Analysis of the BRAF(V600E) Mutation in Central Nervous System Tumors

Abstract

BRAF(V600E) mutations are involved in the development of melanoma, colon cancer, and papillary thyroid carcinoma. These mutations are also found in primary brain tumors at low to moderate frequencies. In this study, we investigated a series of brain tumors to determine the prevalence and associated clinicopathologic features of BRAF(V600E) mutations. By direct sequencing, we analyzed 223 brain tumors, including 51 gangliogliomas (GGs), 45 pilocytic astrocytomas (PAs), 12 pleomorphic xanthoastrocytomas (PXAs), 35 glioblastomas (GBs), 28 anaplastic astrocytomas (AAs), 44 oligodendroglial tumors (ODGs), 3 anaplastic oligoastrocytomas, and 5 diffuse astrocytomas.

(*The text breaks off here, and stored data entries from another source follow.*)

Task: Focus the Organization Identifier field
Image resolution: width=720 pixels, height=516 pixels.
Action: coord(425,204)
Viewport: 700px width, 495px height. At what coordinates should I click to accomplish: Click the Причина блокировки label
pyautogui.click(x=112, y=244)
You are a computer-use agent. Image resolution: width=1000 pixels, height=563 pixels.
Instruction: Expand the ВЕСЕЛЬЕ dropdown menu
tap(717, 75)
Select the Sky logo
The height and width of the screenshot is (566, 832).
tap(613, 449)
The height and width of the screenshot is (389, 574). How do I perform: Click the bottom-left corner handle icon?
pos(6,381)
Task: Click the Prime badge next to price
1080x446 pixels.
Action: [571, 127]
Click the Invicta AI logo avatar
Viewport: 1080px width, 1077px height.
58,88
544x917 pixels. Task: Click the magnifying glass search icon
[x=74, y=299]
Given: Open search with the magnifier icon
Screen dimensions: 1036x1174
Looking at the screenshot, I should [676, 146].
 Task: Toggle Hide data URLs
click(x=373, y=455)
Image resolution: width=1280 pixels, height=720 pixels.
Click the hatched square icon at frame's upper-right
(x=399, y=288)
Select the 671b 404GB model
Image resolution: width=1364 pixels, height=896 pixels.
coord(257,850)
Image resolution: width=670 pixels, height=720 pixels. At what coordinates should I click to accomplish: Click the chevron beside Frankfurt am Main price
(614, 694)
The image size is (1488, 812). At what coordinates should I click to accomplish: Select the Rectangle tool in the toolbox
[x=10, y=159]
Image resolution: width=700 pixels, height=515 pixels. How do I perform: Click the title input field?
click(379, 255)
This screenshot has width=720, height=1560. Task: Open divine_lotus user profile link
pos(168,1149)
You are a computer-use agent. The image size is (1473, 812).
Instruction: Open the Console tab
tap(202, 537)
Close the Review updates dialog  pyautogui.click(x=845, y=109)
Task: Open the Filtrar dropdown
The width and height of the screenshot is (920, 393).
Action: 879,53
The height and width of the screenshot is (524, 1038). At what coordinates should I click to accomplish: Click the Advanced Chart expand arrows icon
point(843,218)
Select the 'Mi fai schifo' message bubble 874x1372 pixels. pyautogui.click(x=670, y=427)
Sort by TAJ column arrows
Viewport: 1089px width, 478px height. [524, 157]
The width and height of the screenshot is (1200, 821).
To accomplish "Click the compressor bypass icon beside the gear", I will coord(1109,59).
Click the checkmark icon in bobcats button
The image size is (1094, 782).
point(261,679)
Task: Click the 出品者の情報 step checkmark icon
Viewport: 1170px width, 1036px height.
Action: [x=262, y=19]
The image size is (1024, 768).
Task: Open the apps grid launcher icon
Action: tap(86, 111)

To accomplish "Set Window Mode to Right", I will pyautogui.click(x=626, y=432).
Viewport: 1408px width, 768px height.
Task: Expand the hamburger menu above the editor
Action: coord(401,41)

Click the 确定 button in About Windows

Thirty-six cases (16.1%) exhibited the BRAF(V600E) mutation, including 66.7% of PXAs, 23.5% of GGs, 15.6% of PAs, and 9.7% of the malignant gliomas; the latter included 14.3% of AAs, 8.6% of GBs, and 4.5% of ODGs. Copy number aberration at the 7q34 (BRAF) locus was found in 73.1% of PAs and 50% of PXAs. 9p Homozygous deletion was found in 66.7% of PXAs, but it was not correlated with the BRAF(V600E) mutation. Patients' age, sex, histologic grade, and progression-free survival were also not correlated with the BRAF(V600E) mutation. The BRAF(V600E) mutation in brain tumors did not have prognostic value but is certainly a diagnostic marker and therapeutic target, not only for pediatric low-grade gliomas but also for malignant gliomas, even though the rate of mutation was not high. These results should be verified in a larger study with more cases and a longer follow-up period to overcome the limitation of small sample size.

Figure 1

(A) The result of direct sequencing of BRAF^V600E mutation (left upper). (B) The FISH result of 9p21.3 (p16). The left figure is normal control and the right figure is the tumor cells of PXA with HD of 9p21.3 (CDKN2A). The spectrum orange probe is LSI CDKN2A, and the spectrum green probe is CEP9. (C) BRAF^V600E and HD of 9p21.3 are found in 66.7% (8 of 12 cases) of PXAs. However, they are not statistically correlated (P = .661).

Figure 2

Kaplan-Meier analysis of the progression-free survival according to BRAF^V600E mutation status in patients with GG. The BRAF^V600E-mutated tumors have a tendency of better progression-free survival, but it is not statistically significant (P = .143).

Figure 3

The FISH result of 7q34 (BRAF). (A) Normal control. (B) Tumor cells of PA with chromosomal gain of BRAF. The spectrum gold probe is LSI BRAF, and the spectrum green probe is CEP7. (C) The tumor cells of PXA, which showed concomitant gains of spectrum gold probe (BRAF) and the spectrum green probe (chromosome centromeric probes on chromosome 7), which is compatible with polysomy.